● **Brief**: Send every record back word for word.

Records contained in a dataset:
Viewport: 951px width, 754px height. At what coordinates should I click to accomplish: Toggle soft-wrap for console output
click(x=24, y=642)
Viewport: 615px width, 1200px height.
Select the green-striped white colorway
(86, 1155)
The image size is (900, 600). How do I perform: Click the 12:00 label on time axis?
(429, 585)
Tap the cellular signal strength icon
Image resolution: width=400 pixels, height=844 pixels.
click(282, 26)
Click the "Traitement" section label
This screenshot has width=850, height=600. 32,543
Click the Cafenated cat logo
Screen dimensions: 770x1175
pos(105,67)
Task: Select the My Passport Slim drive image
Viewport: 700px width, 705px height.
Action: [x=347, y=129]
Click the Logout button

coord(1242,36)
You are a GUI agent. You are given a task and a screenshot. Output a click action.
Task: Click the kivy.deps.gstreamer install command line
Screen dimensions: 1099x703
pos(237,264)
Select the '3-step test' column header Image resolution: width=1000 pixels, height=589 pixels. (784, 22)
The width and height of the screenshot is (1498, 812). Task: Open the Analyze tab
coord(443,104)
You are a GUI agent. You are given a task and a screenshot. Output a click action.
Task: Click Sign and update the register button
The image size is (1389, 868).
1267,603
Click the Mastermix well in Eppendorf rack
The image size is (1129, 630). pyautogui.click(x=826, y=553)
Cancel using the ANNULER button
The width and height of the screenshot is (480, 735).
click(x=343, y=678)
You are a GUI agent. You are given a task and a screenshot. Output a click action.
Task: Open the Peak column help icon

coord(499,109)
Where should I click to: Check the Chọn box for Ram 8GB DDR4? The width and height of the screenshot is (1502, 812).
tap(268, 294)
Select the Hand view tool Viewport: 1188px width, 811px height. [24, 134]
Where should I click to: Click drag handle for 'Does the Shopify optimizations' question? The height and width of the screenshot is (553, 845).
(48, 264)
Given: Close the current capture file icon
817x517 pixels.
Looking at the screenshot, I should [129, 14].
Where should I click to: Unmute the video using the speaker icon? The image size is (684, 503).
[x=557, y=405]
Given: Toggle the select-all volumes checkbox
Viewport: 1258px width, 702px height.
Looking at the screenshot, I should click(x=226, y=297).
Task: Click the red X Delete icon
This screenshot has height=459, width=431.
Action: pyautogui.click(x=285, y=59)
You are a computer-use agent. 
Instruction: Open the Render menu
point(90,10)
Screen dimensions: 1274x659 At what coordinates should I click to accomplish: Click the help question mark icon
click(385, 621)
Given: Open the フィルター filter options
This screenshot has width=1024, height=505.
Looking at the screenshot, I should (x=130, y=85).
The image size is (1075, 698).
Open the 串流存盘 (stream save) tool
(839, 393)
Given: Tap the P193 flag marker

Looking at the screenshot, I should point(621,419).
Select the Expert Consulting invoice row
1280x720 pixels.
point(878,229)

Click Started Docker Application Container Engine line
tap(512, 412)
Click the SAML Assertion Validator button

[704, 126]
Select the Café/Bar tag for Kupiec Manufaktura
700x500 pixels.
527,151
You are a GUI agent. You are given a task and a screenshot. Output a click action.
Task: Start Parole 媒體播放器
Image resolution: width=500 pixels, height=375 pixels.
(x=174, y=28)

● **Response to this exercise**:
Viewport: 951px width, 754px height. At what coordinates should I click to accomplish: Toggle soft-wrap for console output
click(x=24, y=642)
Viewport: 615px width, 1200px height.
Select the green-striped white colorway
(86, 1155)
The image size is (900, 600). How do I perform: Click the 12:00 label on time axis?
(429, 585)
Tap the cellular signal strength icon
Image resolution: width=400 pixels, height=844 pixels.
click(282, 26)
Click the "Traitement" section label
This screenshot has width=850, height=600. 32,543
Click the Cafenated cat logo
Screen dimensions: 770x1175
pos(105,67)
Task: Select the My Passport Slim drive image
Viewport: 700px width, 705px height.
Action: [x=347, y=129]
Click the Logout button

coord(1242,36)
You are a GUI agent. You are given a task and a screenshot. Output a click action.
Task: Click the kivy.deps.gstreamer install command line
Screen dimensions: 1099x703
pos(237,264)
Select the '3-step test' column header Image resolution: width=1000 pixels, height=589 pixels. (784, 22)
The width and height of the screenshot is (1498, 812). Task: Open the Analyze tab
coord(443,104)
You are a GUI agent. You are given a task and a screenshot. Output a click action.
Task: Click Sign and update the register button
The image size is (1389, 868).
1267,603
Click the Mastermix well in Eppendorf rack
The image size is (1129, 630). pyautogui.click(x=826, y=553)
Cancel using the ANNULER button
The width and height of the screenshot is (480, 735).
click(x=343, y=678)
You are a GUI agent. You are given a task and a screenshot. Output a click action.
Task: Open the Peak column help icon

coord(499,109)
Where should I click to: Check the Chọn box for Ram 8GB DDR4? The width and height of the screenshot is (1502, 812).
tap(268, 294)
Select the Hand view tool Viewport: 1188px width, 811px height. [24, 134]
Where should I click to: Click drag handle for 'Does the Shopify optimizations' question? The height and width of the screenshot is (553, 845).
(48, 264)
Given: Close the current capture file icon
817x517 pixels.
Looking at the screenshot, I should [129, 14].
Where should I click to: Unmute the video using the speaker icon? The image size is (684, 503).
[x=557, y=405]
Given: Toggle the select-all volumes checkbox
Viewport: 1258px width, 702px height.
Looking at the screenshot, I should click(x=226, y=297).
Task: Click the red X Delete icon
This screenshot has height=459, width=431.
Action: pyautogui.click(x=285, y=59)
You are a computer-use agent. 
Instruction: Open the Render menu
point(90,10)
Screen dimensions: 1274x659 At what coordinates should I click to accomplish: Click the help question mark icon
click(385, 621)
Given: Open the フィルター filter options
This screenshot has width=1024, height=505.
Looking at the screenshot, I should (x=130, y=85).
The image size is (1075, 698).
Open the 串流存盘 (stream save) tool
(839, 393)
Given: Tap the P193 flag marker

Looking at the screenshot, I should point(621,419).
Select the Expert Consulting invoice row
1280x720 pixels.
point(878,229)

Click Started Docker Application Container Engine line
tap(512, 412)
Click the SAML Assertion Validator button

[704, 126]
Select the Café/Bar tag for Kupiec Manufaktura
700x500 pixels.
527,151
You are a GUI agent. You are given a task and a screenshot. Output a click action.
Task: Start Parole 媒體播放器
Image resolution: width=500 pixels, height=375 pixels.
(x=174, y=28)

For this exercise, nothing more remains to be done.